Before the primary judge ACFM challenged the scope of AFCA's authority (or jurisdiction) to resolve the Complainants' complaint on two bases. One concerned a provision which excluded the consideration of certain complaints if their value exceeded $1 million (r C.1.2(e)), and the other a provision limiting the amount which might be awarded as compensation for particular complaints to $1 million (rr D.3.1 and D.4.1). The primary judge held that these challenges were to be resolved by a correctness standard which had regard to the proper construction of the Rules and the facts as they were before the reviewing Court (PJ [36]). In doing so his Honour rejected the Complainants' submission that these matters as decided by AFCA could only be reviewed by the standard described in Mickovski at [38], which included Wednesbury unreasonableness.

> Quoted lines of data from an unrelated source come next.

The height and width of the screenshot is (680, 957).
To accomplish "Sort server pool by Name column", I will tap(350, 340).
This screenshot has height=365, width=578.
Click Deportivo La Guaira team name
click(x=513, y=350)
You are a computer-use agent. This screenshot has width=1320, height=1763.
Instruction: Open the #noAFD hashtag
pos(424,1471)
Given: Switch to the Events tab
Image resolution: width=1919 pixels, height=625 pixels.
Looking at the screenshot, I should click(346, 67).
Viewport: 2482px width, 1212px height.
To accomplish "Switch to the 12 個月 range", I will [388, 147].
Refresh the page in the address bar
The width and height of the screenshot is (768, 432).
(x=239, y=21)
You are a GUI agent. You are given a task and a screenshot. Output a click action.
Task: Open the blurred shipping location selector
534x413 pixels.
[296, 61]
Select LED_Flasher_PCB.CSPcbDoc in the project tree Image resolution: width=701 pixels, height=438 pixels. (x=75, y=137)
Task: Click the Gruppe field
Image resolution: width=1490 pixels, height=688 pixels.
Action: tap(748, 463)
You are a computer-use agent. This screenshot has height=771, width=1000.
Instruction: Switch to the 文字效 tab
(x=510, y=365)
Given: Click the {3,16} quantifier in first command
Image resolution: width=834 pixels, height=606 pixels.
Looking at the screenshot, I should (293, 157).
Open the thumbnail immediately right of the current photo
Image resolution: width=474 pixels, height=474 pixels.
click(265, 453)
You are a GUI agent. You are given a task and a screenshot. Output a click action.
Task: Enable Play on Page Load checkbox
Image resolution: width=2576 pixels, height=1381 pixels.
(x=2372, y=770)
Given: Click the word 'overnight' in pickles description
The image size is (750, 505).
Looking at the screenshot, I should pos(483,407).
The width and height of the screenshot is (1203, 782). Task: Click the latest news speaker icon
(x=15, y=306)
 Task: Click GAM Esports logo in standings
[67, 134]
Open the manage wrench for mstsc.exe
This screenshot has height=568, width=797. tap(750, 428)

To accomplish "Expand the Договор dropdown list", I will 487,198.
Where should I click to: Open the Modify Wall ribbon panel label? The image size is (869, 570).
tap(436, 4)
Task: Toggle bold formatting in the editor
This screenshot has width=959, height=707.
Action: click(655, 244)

Before this Court ACFM challenges the correctness of the primary judge's conclusions but not the standard of review applied; and the Complainants do not contend that his Honour's conclusions with respect to these matters should be affirmed because, applying the standard of review in Mickovski, each was decided in accordance with AFCA's Rules, and therefore the parties' agreement.
As decided by the primary judge each of these questions turned, at least in part, on the construction of the relevant rule or rules. As to r C.1.2(e), the primary judge held that its language directed attention to the value of the claim which was the subject of the complaint at the time that complaint was made (PJ [43]). As to r C.1.2(e)(iii), the primary judge held that the time for the complaint to answer the description in sub-par (iii) was when the complaint was made (PJ [39]). Finally, as to rr D.3.1 and D.4.1, and treating Mr Bai and Ms Yang as having made separate complaints, his Honour held that any estimate of interest on Mr Bai's underlying liability as a guarantor should not be included when applying the $1 million cap because it could not readily be calculated (PJ [45]).
The reasons which follow address ACFM's challenges to these "jurisdictional" matters by reference to the standard of review adopted by the primary judge and whether, accepting that was the correct standard, his Honour erred in applying it. Approaching those questions on the assumption that the parties' agreement required the application of that standard, we agree with his Honour's conclusions that AFCA's determinations did not depart from that agreement. If in respect of these matters that agreement required the application of the standard of review applied in Mickovski at [38], it nevertheless follows from his Honour's conclusions as summarised above that AFCA's decisions on the same questions were open to a reasonable decision-maker and made in good faith. This follows principally because the resolution of each of these matters turned on the construction of the Rules, about which there is no contest as between the primary judge and AFCA.